PROBLEM REQUIREMENTS: Please reproduce, word for word and with nothing else, the data below from the line containing "Task: Open the photo of woman in red scarf" through the line containing "I will point(192,222).", both lines included.

..........

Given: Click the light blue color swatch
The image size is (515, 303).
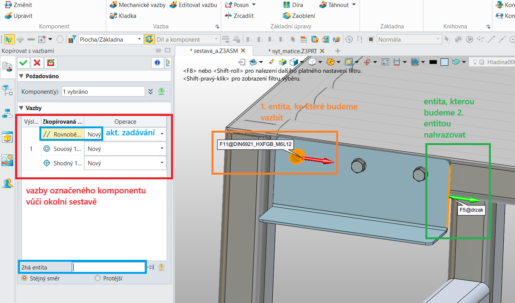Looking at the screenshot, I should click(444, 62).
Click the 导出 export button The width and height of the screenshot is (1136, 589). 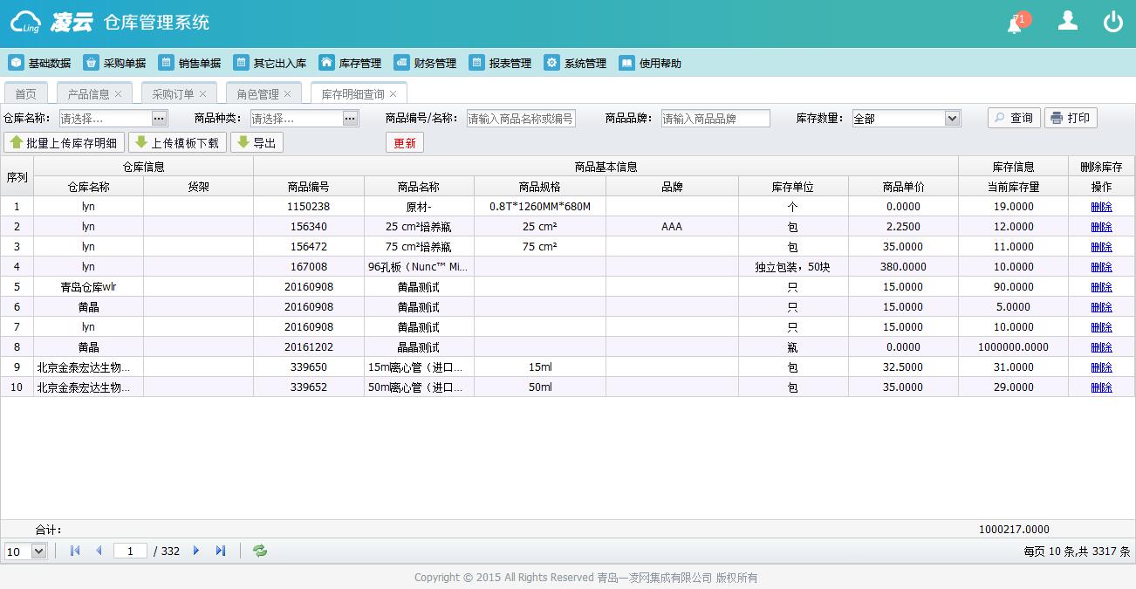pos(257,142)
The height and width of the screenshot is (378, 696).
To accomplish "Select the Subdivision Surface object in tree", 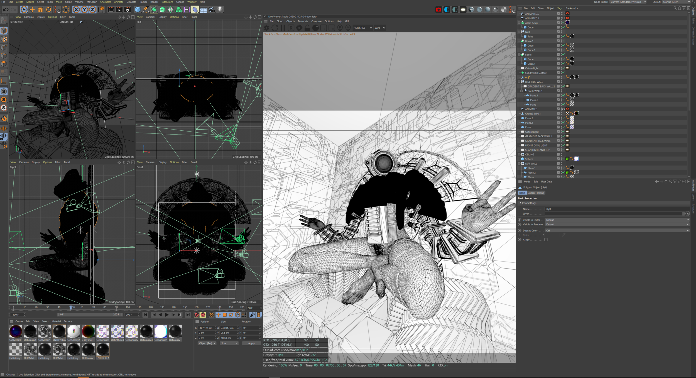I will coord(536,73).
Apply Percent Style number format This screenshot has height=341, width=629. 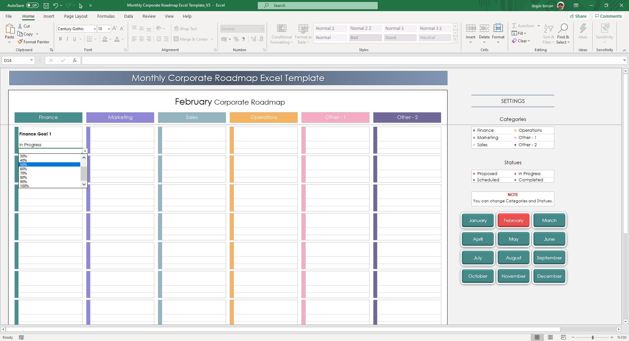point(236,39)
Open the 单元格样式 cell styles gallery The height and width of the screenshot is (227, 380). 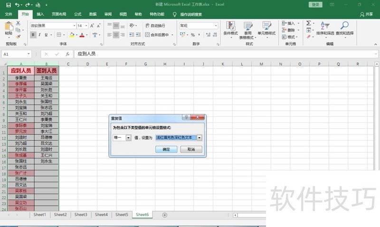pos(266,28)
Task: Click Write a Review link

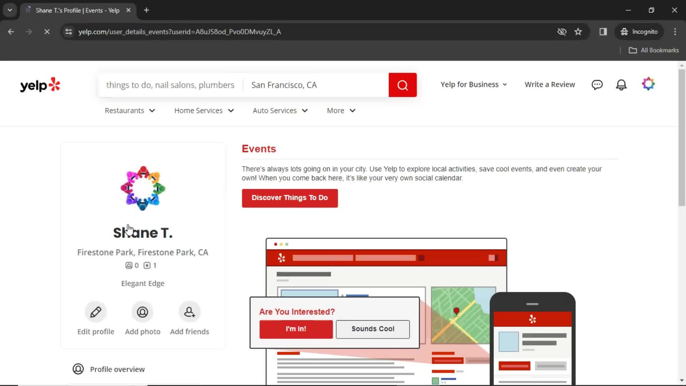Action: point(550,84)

..........

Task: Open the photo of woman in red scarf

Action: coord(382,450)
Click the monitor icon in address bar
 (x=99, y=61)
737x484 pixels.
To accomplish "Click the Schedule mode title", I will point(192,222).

..........

COMPLETE RESPONSE:
Task: Open the photo of woman in red scarf

Action: coord(382,450)
Click the monitor icon in address bar
 (x=99, y=61)
737x484 pixels.
To accomplish "Click the Schedule mode title", I will point(192,222).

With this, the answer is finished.